Would you repeat every line of the material exactly?
### SUPPLIED MATERIAL ###
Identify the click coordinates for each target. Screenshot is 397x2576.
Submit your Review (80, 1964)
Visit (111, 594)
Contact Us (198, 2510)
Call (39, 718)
###
■ RESULT BELOW
Identify the click coordinates for each target. Screenshot is 397x2576.
Submit your Review (80, 1964)
Visit (111, 594)
Contact Us (198, 2510)
Call (39, 718)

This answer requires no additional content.